The response must consist of the lines below from the one with "This screenshot has width=800, height=450." through the one with "You are a computer-use agent. 1607x801", exactly as they appear and with both ends kept.

■ **Exercise inputs**:

******

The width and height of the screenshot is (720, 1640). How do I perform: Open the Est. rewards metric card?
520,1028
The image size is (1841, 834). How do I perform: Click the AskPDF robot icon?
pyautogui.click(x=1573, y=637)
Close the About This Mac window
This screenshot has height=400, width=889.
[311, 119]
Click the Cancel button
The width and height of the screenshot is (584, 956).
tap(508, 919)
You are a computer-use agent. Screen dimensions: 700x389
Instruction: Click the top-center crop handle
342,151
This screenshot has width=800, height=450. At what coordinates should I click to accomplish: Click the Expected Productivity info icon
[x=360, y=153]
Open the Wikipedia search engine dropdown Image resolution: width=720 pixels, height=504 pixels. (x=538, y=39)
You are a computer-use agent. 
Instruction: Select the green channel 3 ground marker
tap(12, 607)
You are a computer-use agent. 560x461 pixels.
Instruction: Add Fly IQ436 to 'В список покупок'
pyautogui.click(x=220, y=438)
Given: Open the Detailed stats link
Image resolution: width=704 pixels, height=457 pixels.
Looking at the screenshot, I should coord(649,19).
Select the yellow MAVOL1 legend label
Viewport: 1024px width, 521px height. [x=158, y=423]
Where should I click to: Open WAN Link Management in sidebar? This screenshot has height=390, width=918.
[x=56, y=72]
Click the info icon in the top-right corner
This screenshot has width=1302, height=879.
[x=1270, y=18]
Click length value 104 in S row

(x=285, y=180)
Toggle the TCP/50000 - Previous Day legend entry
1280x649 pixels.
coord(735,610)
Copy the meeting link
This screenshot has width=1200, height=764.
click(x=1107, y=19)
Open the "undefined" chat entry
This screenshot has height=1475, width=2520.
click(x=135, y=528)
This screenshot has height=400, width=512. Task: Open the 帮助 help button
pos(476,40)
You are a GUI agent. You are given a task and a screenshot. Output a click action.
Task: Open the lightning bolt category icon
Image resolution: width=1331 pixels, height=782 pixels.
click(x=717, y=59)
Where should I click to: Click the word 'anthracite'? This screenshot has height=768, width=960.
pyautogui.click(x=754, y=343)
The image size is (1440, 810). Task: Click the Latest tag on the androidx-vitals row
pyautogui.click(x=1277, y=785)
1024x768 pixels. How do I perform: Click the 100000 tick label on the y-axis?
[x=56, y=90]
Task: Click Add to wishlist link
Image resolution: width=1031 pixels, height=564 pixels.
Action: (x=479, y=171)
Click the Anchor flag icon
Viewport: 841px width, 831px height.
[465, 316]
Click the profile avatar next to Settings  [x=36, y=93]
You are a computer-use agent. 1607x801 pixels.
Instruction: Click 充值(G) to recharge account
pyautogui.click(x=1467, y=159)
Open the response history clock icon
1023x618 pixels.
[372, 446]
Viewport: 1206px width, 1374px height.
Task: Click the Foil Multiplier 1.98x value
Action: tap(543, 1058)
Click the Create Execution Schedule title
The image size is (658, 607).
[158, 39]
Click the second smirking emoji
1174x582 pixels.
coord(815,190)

******

■ **Your solution**:
This screenshot has width=800, height=450. At what coordinates should I click to accomplish: Click the Expected Productivity info icon
[x=360, y=153]
Open the Wikipedia search engine dropdown Image resolution: width=720 pixels, height=504 pixels. (x=538, y=39)
You are a computer-use agent. 
Instruction: Select the green channel 3 ground marker
tap(12, 607)
You are a computer-use agent. 560x461 pixels.
Instruction: Add Fly IQ436 to 'В список покупок'
pyautogui.click(x=220, y=438)
Given: Open the Detailed stats link
Image resolution: width=704 pixels, height=457 pixels.
Looking at the screenshot, I should coord(649,19).
Select the yellow MAVOL1 legend label
Viewport: 1024px width, 521px height. [x=158, y=423]
Where should I click to: Open WAN Link Management in sidebar? This screenshot has height=390, width=918.
[x=56, y=72]
Click the info icon in the top-right corner
This screenshot has width=1302, height=879.
[x=1270, y=18]
Click length value 104 in S row

(x=285, y=180)
Toggle the TCP/50000 - Previous Day legend entry
1280x649 pixels.
coord(735,610)
Copy the meeting link
This screenshot has width=1200, height=764.
click(x=1107, y=19)
Open the "undefined" chat entry
This screenshot has height=1475, width=2520.
click(x=135, y=528)
This screenshot has height=400, width=512. Task: Open the 帮助 help button
pos(476,40)
You are a GUI agent. You are given a task and a screenshot. Output a click action.
Task: Open the lightning bolt category icon
Image resolution: width=1331 pixels, height=782 pixels.
click(x=717, y=59)
Where should I click to: Click the word 'anthracite'? This screenshot has height=768, width=960.
pyautogui.click(x=754, y=343)
The image size is (1440, 810). Task: Click the Latest tag on the androidx-vitals row
pyautogui.click(x=1277, y=785)
1024x768 pixels. How do I perform: Click the 100000 tick label on the y-axis?
[x=56, y=90]
Task: Click Add to wishlist link
Image resolution: width=1031 pixels, height=564 pixels.
Action: (x=479, y=171)
Click the Anchor flag icon
Viewport: 841px width, 831px height.
[465, 316]
Click the profile avatar next to Settings  [x=36, y=93]
You are a computer-use agent. 1607x801 pixels.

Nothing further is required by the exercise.